=== Provided passage ===
• • • •
Every chip vendor is in a race to provide the best hardware to compete in the massively accelerating AI market. While hype may be a bit ahead of reality now regarding AI capabilities, the speed of AI advancement is closing that gap surprisingly rapidly. Chip vendors like AMD, Intel, Qualcomm and the current AI market leader, NVIDIA, are moving very rapidly to understand and embrace this opportunity.
What is quickly becoming evident is that just focusing on the hardware isn’t good enough. These vendors must also develop AI software competence which was demonstrated early on with NVIDIA’s massive two-decades-long effort to bring AI to the market at scale. Intel is significantly increasing its own software capabilities, and AMD, not wanting to be left behind, has been ramping up, as well.
AMD’s recent move to acquire Nod.ai is a case in point and should significantly and very rapidly advance AMD’s AI capabilities.
Let me explain.
NPUs and GPUs + Software
AMD is one of several vendors that will have a complete hardware set for AI shortly, including low-performance, highly efficient NPUs (Neural Processing Units) and high-performance, less efficient GPU solutions. Used in concert, they should provide the breadth of hardware needed to both run high-performance AI workloads as well as persistent low-performance edge AI workloads where energy efficiency is more important.
• • • •
=== Extracted records ===

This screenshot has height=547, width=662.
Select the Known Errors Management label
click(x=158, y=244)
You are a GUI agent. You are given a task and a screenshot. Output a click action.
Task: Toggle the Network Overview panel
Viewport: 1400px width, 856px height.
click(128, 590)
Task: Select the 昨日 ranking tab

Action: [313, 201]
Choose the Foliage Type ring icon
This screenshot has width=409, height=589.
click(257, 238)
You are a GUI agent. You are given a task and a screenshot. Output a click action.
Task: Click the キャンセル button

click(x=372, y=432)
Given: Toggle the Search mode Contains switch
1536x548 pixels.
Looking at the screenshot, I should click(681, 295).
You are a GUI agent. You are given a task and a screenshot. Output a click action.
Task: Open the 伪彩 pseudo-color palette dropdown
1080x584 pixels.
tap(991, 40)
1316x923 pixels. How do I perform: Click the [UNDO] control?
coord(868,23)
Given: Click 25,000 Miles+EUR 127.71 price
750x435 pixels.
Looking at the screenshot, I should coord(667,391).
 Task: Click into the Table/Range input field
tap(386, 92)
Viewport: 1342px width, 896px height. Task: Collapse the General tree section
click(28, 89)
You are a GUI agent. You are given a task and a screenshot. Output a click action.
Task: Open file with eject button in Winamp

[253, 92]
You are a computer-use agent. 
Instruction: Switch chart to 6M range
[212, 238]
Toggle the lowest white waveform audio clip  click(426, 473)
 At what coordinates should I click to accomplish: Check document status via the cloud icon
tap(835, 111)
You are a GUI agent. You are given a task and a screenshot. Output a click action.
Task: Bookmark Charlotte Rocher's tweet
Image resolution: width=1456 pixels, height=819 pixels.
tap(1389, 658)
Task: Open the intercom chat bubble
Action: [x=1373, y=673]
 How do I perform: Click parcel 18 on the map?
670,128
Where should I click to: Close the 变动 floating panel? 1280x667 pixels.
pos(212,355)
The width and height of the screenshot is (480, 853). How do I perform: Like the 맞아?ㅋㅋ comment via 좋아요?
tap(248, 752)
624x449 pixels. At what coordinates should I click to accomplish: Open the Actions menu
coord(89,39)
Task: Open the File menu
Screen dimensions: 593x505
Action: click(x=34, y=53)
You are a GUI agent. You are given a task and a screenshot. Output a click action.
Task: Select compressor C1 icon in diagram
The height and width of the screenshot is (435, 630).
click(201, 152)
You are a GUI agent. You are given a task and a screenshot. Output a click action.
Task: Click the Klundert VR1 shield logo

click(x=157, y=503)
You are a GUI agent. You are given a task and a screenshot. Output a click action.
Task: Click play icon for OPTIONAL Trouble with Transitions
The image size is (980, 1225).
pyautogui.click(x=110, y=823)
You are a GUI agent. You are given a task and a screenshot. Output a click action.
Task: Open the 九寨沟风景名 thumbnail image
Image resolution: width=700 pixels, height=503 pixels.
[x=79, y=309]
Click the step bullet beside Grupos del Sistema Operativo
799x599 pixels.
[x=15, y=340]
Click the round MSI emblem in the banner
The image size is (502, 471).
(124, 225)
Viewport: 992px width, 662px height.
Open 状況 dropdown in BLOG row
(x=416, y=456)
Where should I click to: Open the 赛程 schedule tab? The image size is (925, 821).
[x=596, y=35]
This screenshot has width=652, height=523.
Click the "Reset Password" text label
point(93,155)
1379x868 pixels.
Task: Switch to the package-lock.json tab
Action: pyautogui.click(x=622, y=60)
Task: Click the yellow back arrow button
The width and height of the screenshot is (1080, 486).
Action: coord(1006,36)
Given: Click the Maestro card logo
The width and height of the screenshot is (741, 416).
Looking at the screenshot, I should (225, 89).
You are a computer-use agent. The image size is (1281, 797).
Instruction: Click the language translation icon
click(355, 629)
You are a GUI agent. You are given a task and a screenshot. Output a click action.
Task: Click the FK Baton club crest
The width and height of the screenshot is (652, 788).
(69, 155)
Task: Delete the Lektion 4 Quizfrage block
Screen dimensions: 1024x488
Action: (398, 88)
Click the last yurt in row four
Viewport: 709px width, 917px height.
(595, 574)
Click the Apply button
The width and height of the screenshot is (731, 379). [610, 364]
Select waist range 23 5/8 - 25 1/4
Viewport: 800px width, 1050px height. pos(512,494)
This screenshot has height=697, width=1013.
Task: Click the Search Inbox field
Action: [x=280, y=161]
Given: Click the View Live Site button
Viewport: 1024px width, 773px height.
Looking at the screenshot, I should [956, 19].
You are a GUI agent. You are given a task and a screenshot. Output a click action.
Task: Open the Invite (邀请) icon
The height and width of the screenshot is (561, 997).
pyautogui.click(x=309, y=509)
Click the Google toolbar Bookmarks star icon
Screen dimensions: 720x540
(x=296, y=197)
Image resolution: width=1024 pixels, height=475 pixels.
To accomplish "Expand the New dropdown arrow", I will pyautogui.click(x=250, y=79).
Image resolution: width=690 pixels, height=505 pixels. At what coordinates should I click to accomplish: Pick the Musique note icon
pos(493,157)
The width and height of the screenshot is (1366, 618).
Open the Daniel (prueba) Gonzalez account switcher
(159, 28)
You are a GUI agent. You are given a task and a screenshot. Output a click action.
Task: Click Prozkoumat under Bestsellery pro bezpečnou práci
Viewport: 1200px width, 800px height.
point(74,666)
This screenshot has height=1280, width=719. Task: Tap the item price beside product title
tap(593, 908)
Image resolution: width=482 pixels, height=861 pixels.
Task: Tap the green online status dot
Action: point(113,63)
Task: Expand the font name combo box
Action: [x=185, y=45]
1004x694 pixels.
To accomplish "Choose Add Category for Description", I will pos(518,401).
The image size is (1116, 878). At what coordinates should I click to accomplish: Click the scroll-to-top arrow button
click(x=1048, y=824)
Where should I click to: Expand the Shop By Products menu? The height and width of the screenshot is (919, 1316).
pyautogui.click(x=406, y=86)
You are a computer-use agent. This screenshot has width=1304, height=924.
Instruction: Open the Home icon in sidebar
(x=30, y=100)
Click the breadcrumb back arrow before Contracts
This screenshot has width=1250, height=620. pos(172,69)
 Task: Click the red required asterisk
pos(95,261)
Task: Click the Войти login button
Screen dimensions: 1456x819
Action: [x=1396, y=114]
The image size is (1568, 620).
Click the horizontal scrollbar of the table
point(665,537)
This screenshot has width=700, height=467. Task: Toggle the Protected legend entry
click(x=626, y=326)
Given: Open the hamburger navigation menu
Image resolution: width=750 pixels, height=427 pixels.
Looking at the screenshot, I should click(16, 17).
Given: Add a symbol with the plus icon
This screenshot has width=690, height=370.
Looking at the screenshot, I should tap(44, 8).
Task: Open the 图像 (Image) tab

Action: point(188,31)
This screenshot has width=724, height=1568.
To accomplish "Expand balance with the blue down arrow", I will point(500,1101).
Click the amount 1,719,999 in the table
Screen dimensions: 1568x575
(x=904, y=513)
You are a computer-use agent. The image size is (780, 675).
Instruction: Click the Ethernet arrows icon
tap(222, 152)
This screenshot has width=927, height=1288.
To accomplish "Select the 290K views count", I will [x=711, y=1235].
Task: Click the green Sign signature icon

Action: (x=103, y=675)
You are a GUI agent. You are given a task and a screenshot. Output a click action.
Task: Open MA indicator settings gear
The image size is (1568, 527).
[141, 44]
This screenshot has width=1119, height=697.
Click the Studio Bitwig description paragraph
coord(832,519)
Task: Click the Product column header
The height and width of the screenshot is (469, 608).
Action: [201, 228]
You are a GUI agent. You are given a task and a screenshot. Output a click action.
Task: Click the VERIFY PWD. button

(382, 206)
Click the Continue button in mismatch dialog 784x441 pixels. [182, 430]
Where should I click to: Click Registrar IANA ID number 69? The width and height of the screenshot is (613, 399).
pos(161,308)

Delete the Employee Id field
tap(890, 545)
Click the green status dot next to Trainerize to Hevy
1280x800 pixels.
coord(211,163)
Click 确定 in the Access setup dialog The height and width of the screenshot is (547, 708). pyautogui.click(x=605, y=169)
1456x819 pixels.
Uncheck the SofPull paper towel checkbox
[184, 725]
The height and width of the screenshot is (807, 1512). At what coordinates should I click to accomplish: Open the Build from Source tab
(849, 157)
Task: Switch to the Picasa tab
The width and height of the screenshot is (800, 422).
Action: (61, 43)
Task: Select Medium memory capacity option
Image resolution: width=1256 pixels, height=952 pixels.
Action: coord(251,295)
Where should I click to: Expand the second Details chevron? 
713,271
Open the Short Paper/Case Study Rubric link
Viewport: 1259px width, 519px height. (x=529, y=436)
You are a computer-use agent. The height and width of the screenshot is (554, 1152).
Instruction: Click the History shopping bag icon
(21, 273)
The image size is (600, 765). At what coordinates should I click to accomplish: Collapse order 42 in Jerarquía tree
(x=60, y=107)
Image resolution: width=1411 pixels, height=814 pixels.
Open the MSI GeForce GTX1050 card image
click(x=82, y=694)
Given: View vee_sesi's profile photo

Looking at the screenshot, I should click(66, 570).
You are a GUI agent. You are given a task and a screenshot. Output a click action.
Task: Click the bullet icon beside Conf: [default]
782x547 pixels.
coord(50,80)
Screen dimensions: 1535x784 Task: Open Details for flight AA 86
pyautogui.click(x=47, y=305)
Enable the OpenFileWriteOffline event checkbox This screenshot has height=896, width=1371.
• • • •
=== Your goal ===
In the passage on AI chip vendors, which company does AMD move to acquire?

=== Response area ===
Nod.ai